Testosterone Replacement

Living Well in Myanmar

History reveals why doctors and patients should be wary of claims that testosterone replacement improves health

Several months ago an expatriate living in Yangon came to my clinic to follow-up on testosterone replacement therapy that he had started in the US. He had gone to his doctor with complaints of tiredness and decreased libido, which he thought might be due to low testosterone. The patient said he hadn’t considered the possibility of suffering from low testosterone until he saw an announcement about this condition in a men’s health journal.

I was surprised that his doctor provided treatment. Using a blood test to screen men for low testosterone is not considered routine clinical practice. Furthermore clinical guidelines for diagnosis and treatment are lacking.

Then two weeks ago, during a trip to California, I came across several radio and print advertisements urging men to get checked for “Low T”. These were ads for clinics set up specifically to check testosterone levels and, subsequently, prescribe and sell testosterone replacement in the form of injections, skin patches or pellets that are implanted into the buttocks. I presume business is brisk, since decreasing testosterone levels are a normal part of aging, and many older men will have low testosterone levels that don’t mean they are sick.

The problem with these clinics is that having mildly decreased testosterone has not been proven to harm health. Medical providers sometimes make the assumption that if a hormone in the body gets too low it needs to be replaced in order to preserve good health. We know this to be the case for a hormone like thyroid: Replacing it can improve health and even be life saving.

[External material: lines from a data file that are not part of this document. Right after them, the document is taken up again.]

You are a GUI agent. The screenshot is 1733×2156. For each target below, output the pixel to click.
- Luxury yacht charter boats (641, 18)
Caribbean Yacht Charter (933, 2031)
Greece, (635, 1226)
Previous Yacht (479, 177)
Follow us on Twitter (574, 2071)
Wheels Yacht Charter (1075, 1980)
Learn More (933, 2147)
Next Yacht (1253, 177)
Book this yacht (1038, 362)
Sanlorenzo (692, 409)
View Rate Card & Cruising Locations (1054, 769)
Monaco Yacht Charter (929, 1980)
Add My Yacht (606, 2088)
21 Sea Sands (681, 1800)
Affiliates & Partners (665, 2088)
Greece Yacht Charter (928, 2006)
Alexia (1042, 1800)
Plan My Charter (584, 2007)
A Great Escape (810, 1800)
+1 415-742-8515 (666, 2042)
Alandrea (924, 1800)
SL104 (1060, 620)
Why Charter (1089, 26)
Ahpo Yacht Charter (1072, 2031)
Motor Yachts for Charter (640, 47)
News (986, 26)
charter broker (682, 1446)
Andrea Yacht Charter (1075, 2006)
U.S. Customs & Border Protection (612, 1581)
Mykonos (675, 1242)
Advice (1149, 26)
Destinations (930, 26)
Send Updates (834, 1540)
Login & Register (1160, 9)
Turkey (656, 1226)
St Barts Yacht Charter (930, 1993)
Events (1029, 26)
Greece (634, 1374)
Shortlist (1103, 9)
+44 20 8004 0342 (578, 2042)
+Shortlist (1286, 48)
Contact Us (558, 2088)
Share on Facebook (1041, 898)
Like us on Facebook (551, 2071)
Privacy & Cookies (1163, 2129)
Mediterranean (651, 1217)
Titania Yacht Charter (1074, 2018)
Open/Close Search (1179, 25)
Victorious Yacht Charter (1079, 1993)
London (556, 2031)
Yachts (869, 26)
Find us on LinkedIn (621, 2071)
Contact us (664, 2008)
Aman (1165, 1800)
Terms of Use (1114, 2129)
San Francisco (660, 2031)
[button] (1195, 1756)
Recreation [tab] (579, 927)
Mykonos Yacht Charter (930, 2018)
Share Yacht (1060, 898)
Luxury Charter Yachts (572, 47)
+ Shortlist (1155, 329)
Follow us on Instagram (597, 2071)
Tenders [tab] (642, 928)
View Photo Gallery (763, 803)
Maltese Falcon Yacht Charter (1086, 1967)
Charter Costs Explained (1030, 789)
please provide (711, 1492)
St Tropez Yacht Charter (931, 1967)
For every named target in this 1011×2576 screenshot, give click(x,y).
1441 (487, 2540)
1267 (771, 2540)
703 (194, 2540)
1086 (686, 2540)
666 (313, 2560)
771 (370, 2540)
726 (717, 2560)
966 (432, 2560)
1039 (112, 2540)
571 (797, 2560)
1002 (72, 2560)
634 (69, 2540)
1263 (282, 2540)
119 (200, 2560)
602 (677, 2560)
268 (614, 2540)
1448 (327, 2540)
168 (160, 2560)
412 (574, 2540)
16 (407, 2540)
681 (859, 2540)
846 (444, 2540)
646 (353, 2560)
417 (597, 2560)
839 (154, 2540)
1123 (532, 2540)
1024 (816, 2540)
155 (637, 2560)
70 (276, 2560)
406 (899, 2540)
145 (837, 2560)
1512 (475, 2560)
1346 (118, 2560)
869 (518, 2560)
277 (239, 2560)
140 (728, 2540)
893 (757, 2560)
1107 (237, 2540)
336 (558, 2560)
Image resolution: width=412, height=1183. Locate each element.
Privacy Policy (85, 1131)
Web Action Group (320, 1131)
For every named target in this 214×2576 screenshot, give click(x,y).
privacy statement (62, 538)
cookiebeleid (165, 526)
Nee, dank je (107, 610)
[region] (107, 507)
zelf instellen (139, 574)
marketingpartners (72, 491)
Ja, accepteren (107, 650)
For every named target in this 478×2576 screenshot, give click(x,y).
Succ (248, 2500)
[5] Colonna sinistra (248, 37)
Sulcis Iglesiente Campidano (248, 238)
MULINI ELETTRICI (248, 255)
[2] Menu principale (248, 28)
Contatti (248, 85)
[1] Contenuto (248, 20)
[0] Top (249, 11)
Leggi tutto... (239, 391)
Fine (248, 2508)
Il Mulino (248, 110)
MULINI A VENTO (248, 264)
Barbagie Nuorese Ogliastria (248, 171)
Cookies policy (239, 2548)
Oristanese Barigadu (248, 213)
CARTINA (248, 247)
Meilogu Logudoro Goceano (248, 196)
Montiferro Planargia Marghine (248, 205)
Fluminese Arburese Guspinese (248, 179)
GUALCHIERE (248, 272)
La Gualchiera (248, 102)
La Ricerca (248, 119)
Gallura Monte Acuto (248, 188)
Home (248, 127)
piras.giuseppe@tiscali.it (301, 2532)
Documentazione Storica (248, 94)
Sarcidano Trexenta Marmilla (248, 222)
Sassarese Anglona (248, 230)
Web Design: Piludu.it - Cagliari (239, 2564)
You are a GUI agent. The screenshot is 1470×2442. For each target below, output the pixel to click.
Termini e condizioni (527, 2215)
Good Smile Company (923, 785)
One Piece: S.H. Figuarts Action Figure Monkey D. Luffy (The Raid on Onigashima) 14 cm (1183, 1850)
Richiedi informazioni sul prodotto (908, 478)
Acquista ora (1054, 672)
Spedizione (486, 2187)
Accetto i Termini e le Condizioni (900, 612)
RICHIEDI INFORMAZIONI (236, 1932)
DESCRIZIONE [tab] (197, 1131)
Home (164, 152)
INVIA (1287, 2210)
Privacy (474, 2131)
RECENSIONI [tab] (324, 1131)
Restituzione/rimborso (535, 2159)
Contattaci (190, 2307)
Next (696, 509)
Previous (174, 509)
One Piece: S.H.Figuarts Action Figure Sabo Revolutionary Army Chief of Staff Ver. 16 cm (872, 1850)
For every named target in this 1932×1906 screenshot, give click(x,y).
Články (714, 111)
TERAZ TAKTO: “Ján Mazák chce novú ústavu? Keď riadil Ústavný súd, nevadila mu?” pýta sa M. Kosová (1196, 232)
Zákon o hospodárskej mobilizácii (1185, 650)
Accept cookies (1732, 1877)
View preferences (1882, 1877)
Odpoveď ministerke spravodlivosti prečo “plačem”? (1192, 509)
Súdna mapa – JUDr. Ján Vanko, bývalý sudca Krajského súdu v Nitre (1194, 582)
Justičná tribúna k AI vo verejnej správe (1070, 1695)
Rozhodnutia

However, Western medicine has not provided good research to defend the assumption that testosterone needs to be supplemented just because it’s low.In fact, history provides us with a strong example of how hormone replacement therapy conducted without a good understanding of long-term effects can have unintended consequences.

In the 1980s and 90s, doctors routinely prescribed estrogen and progesterone therapy to women when they reached menopause. The intent was to treat immediate symptoms such as hot flashes and mood swings, as well as address perceived long-term health threats such as bone loss and heart disease.

Then along came the Women’s Health Initiative in 1991, a research study that enrolled 160,000 postmenopausal women in the United States. By 2002 the evidence was clear that women on hormone replacement therapy were actually at increased risk for cardiac disease, as well as breast cancer, stroke and pulmonary embolism. The impact on health practice was immediate – doctors cut way back on new hormone prescriptions, and today we start women on hormone therapy only if their symptoms are severe and then only for the least amount of time possible.

Clearly the possibility exists that we will make a similar mistake with testosterone in men. Medical advocates of testosterone note that replacement therapy is associated with an increase in lean body mass, decreased fat mass, increased bone density, improved mood and enhanced libido and sexual function. However, “associated” is the key word. Research does not show causality, meaning we don’t know for sure that hormone supplements are the immediate cause of the improvements. Furthermore, and most importantly, we don’t have anything like the Women’s Health Initiative to teach us what the effect of testosterone will be if taken for many years.

It should be noted that certain diseases such as cancer, diabetes, hyperthyroidism, and hyperprolactinemia can cause extreme decreases in testosterone. In these situations, because the short term effects are so significant, it may be reasonable to replace the hormone without a good understanding of its long-term effects.

In a worrisome development, a recent study in the Journal of the American Medical Association evaluated 8709 men with an average age of 63 and low testosterone levels. They found that heart attack, stroke or death occurred in 26pc of those who received replacement therapy and 20pc of those who did not. While the difference is small, it is significant, and clearly suggests we should be taking a cautious approach to this topic.

The current state of testosterone replacement understanding seems very similar to where we were with women and estrogen/progesterone 10 years ago. Direct-to-consumer advertising is persuading patients to seek relief for ill-defined symptoms and pressuring doctors to pursue treatment in the face of real concerns about long-term harm.